Bartasi also said some in the industry have an intrinsic interest in maintaining the traditional business model in fertility care that has kept treatment out of reach for many patients. A survey by the American Society of Reproductive Medicine found that 78% of members of the Society for Assisted Reproductive Technology favored insurance coverage for anyone who required IVF for infertility treatment. But that means 22% do not favor expanding insurance coverage.

"It's morally wrong to have a privileged benefit," she said. "If you want to provide fertility benefits for women of color and same-sex couples, you have to bring down the cost of care. What that means to the 22% is they're going to have to work harder for the same amount of revenue so they have to increase productivity in mandated states. If you look at states with mandated coverage, they see 50% to 80% more patient volume in mandated states. That's because the price is lower in mandated states."

She added, "It just depends on where you sit. Do you want to create accessibility for all? Which means higher volume and lower prices? Or do you want to keep up this very narrow benefit for white wealthy people?"

A Bloomberg investigation last fall, based on interviews with current and former employees of the company, reported understaffed clinics and inconsistent safety protocols contributed to errors—including mislabeled, lost or accidentally destroyed embryos.

In a blog post reacting to that report, Bartasi said Kindbody labs have a 0.2% incident rate, on average, across all its clinics, one of the lowest in the industry.
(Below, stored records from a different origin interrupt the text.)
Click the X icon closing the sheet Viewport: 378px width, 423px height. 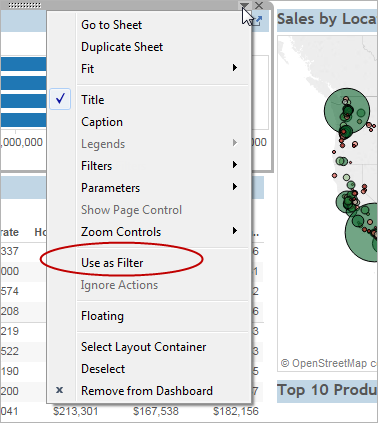259,5
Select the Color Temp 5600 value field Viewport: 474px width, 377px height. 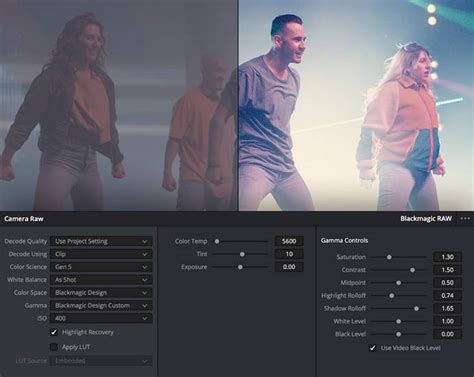pos(289,241)
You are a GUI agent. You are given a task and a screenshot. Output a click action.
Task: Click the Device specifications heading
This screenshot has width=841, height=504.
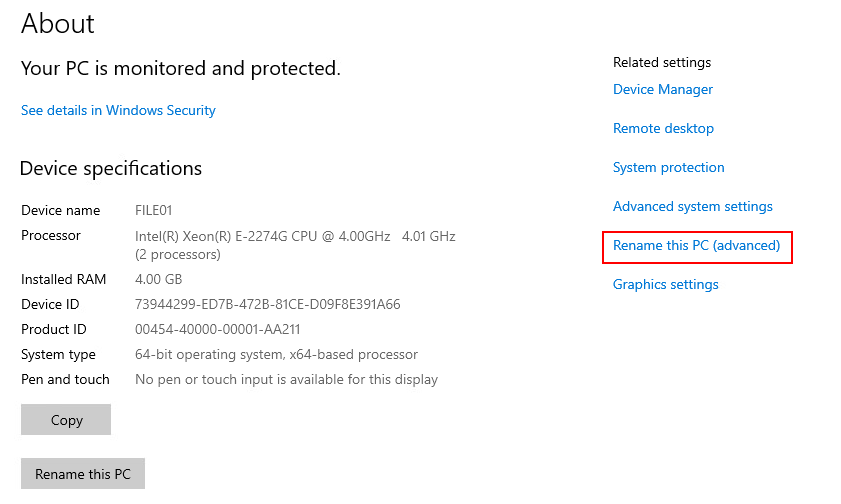click(x=111, y=169)
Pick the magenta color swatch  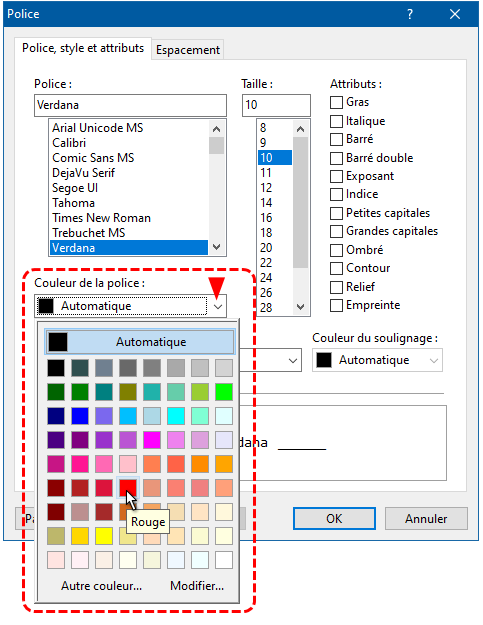(x=152, y=440)
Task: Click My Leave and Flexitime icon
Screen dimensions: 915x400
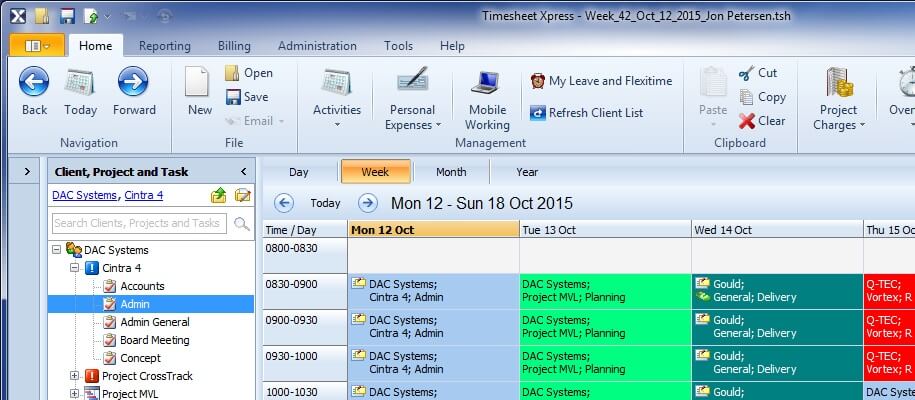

Bartasi also "emphatically" pushed back on an allegation in the story that there was a flood at a Kindbody clinic. "In both our Atlanta and Santa Monica facilities, the buildings from which we lease space experienced leaks and less than 5 gallons of water impacted our respective locations. Most importantly, neither patient care nor patient tissue was at risk—and, again and as always—we were transparent with our patients and fortunate to have partner clinics where we could easily relocate care for our patients," she wrote in the blog post.